Fuori dal Teatro Sant’Andrea una signora parla, parla di teatro, spiega a chi è con lei quanto il teatro le sia affine e come non ci sia più niente di tanto degno da rubarle gli occhi e infiammarle il cuore. Con fare simile a chi siede su una poltrona mentre si fa la messa in piega, affronta, come chi la sa infinitamente più lunga di altri, grandi temi dell’esistenza teatrale.
Sabrina Iannello, unica interprete di E la bellezza non potrà cessare, esce da una porta secondaria, nessuno la nota. Tacchi alti, cappotto lungo, occhiali da sole. Passeggia, si sofferma, ascolta, passando tra gli spettatori in fila davanti alle porte del teatro; si sofferma, prima di scomparire, anche accanto alla signora citata, che intanto continua a ridersela di gusto pensando a come il pubblico medio, a differenza sua, si trovi a essere impreparato di fronte a un evento teatrale. Fortuna vuole che la donna si plachi quando si rende conto che lo spettacolo è iniziato e lei neanche se ne è accorta.
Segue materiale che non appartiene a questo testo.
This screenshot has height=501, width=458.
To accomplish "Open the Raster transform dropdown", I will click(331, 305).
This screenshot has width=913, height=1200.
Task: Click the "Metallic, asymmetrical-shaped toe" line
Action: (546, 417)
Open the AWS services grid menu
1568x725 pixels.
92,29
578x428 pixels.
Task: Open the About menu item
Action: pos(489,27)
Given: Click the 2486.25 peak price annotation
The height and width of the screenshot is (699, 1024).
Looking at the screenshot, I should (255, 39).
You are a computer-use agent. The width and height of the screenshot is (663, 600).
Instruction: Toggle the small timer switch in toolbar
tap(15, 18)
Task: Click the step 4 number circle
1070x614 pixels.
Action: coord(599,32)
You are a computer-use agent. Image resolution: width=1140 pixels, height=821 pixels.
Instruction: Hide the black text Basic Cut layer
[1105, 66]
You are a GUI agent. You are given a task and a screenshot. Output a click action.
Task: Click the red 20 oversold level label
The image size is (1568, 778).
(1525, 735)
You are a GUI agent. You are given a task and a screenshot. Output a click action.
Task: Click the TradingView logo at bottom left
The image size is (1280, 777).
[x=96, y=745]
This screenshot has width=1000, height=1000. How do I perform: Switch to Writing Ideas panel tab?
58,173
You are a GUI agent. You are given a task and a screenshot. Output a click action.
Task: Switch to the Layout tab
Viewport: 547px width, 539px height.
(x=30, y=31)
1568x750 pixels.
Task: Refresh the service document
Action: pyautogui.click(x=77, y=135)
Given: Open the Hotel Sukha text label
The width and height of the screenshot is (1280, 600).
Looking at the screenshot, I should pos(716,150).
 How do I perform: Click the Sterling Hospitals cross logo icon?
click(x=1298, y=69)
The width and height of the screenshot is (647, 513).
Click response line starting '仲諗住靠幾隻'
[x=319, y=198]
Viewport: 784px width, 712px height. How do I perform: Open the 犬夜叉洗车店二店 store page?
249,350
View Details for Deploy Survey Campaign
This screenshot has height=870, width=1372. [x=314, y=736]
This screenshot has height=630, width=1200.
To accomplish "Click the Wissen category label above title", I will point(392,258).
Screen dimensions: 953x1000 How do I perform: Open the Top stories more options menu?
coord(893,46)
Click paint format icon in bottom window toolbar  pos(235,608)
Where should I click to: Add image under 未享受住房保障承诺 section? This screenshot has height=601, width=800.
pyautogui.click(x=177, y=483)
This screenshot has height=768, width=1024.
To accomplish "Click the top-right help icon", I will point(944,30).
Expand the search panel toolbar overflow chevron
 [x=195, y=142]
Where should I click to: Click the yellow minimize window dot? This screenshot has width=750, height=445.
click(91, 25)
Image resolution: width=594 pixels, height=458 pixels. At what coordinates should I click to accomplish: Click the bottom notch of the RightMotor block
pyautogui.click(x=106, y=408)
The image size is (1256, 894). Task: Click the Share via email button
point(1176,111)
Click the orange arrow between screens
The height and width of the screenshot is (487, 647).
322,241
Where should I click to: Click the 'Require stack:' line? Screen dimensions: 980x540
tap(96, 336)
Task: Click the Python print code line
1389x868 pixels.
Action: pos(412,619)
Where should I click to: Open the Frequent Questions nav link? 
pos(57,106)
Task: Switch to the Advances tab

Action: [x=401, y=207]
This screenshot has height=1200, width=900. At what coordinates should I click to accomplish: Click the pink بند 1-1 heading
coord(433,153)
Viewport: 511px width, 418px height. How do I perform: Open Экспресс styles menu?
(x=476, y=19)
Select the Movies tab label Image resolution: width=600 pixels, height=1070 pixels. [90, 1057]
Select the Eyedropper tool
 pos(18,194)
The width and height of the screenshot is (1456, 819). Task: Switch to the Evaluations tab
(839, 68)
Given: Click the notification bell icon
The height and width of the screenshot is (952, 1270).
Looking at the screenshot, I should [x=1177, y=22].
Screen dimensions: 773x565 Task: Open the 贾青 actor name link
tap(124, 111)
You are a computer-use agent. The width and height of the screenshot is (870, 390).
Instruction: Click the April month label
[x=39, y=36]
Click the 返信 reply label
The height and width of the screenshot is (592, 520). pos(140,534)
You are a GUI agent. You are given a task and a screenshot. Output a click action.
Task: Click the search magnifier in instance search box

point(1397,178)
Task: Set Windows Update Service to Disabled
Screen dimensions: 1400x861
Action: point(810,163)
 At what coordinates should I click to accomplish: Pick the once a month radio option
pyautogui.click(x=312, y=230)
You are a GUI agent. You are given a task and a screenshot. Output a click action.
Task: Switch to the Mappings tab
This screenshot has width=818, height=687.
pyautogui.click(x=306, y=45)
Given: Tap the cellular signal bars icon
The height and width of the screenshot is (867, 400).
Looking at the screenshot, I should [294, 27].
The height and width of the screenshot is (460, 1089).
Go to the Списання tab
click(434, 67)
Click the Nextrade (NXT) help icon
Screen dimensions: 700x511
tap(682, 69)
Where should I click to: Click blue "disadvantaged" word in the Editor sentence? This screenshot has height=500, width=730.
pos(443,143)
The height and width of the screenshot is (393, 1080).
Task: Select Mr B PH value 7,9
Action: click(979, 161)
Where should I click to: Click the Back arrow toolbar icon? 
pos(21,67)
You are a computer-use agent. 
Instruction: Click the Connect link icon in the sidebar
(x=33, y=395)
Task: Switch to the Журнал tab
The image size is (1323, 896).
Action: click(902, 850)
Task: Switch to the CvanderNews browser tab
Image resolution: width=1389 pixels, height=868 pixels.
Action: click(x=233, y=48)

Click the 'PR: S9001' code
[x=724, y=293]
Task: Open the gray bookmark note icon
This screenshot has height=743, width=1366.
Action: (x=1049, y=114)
Il pubblico entra nella chiesa, divenuta luogo di teatro, si accomoda sulle gradinate e attende che la protagonista faccia il suo ingresso. L’attrice entra, annunciata dal suono dei tacchi sul pavimento. In un angolo, in penombra, inizia a spogliarsi. Si toglie le scarpe, il cappello, il cappotto.
Al centro del palco lei, adesso con un vestito tanto rosso da fendere il buio, circondata da tele arrotolate. La messa in scena inizia ad animarsi, il suo corpo si inarca sotto il comando di un invisibile e doloroso pungolo. Come invasa da una forza di cui non si riesce a individuare la forma, Sabrina Iannello danza a ritmo di una musica inesistente. Gli arti si irrigidiscono in movimenti convulsi da bestia braccata, ferita.
Il ritorno a figura umana viene segnato dall’aprirsi della prima tela realizzata dall’artista Sabrina Tacci. Dipinto dopo dipinto prendono forma e forza le parole di Alda Merini, filo rosso dell’intero spettacolo.
La protagonista si muove tra le tele che gradualmente rotolano sul pavimento. Prende le sembianze di uomo, donna, animale, madre, straziando il corpo nell’azione di un simulato parto, nelle violenze inflitte, nel represso desiderio sessuale.
Si gioca su differenti piani, nel ritmo scandito di un corpo febbricitante e in continuo movimento: lo spettacolo tende a esaurirsi, però, su una direttrice caricaturale. Il regista Giovanni Delfino opta per una dimensione quasi deformata di donna sottoposta a una patinatura, presenza ammiccante e quasi svenevole. Iannello si veste e si sveste, dà voce alle figure dipinte, si vende al miglior offerente in un mondo in cui l’uomo sottomette la donna.
L’intensità proposta dal corpo mercificato si stempera nei toni del grottesco che diventa cifra di tutto l’allestimento.
Adornata di un oro di stoffa che le pende dalle braccia e dalle gambe, l’attrice scompare dalla scena. Donna relegata a oggetto ma capace di ribellarsi a questa sua condizione. Così come è entrata esce, lasciando spazio ai dipinti ormai tutti svelati alla platea.
Applausi. Gli spettatori vengono invitati a restare per un confronto. Alla fine, l’ultima scena che ognuno si porta a casa è il ricordo di lei, ancora in bilico tra realtà e finzione che ringrazia il proprio pubblico.